The problem: Please produce an exact transcription of the lines from the one containing "At what coordinates" through the last line of the entries, leaving out every picture.
*** Opening Provided information ***
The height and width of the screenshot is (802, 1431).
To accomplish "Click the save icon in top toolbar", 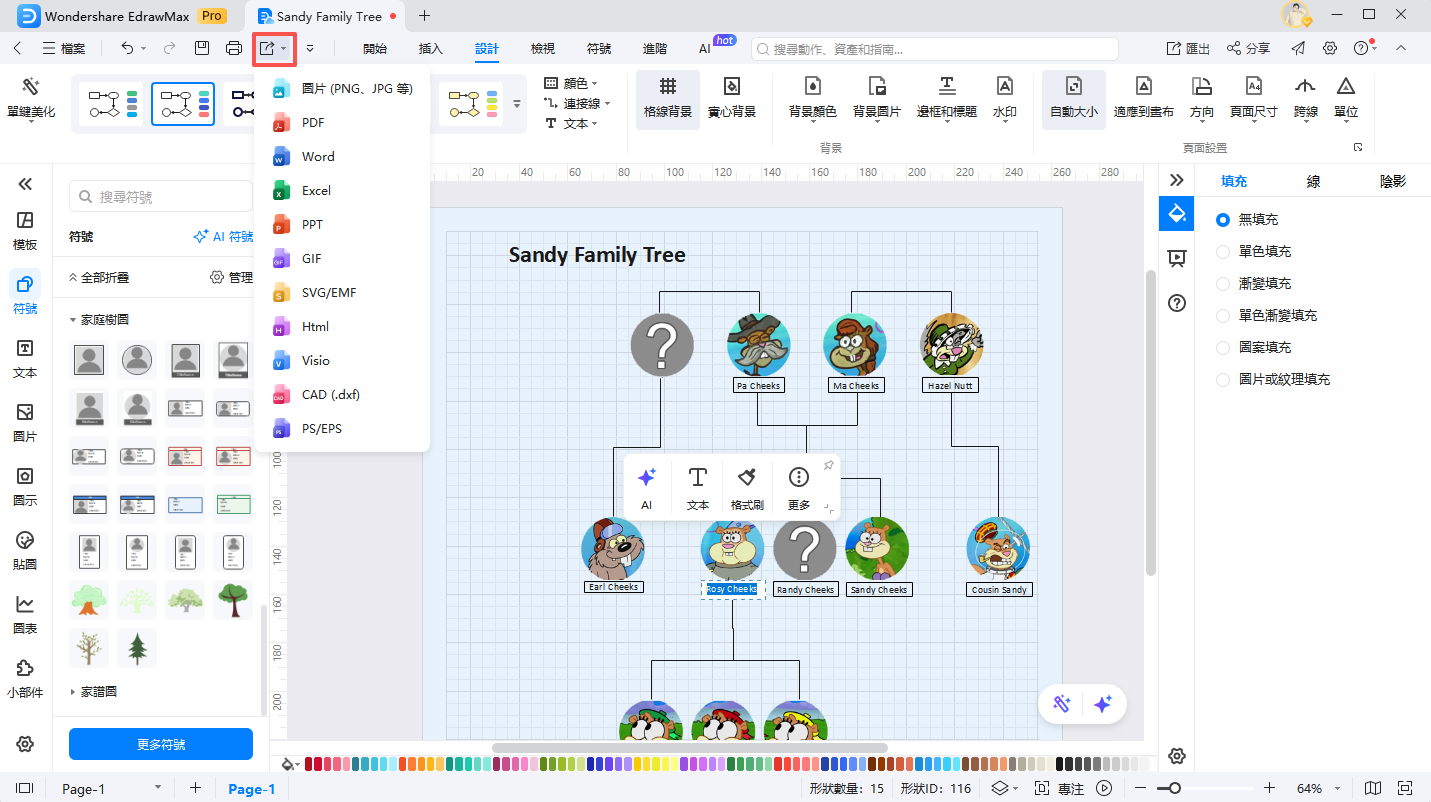I will click(202, 48).
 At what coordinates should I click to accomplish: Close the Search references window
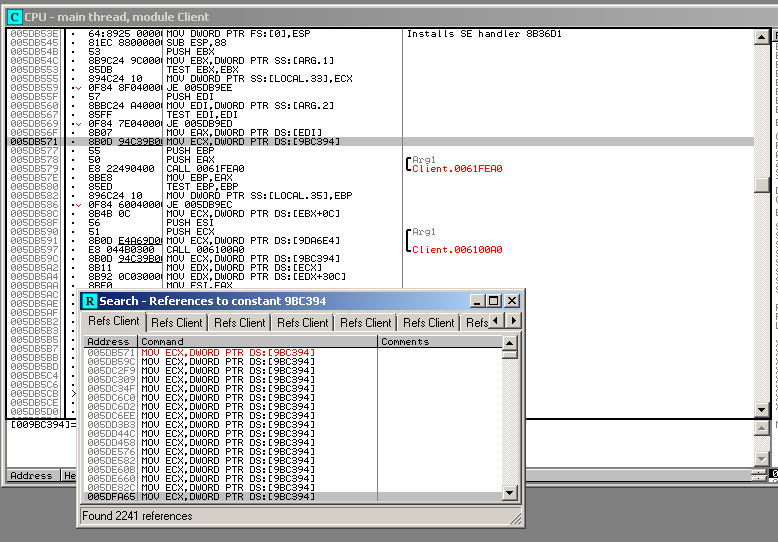coord(512,301)
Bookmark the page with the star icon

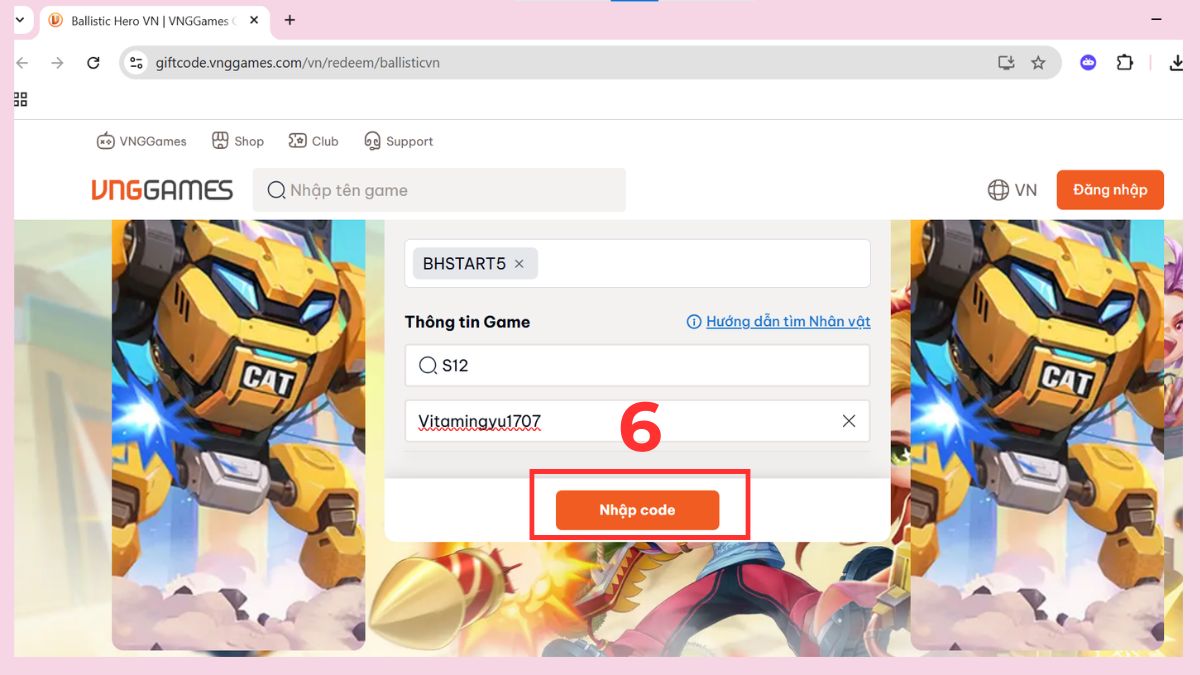(1040, 62)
*** Closing Provided information ***
Answer for this exercise:
 At what coordinates should I click to accomplish: Close the Search references window
coord(512,301)
Bookmark the page with the star icon

(1040, 62)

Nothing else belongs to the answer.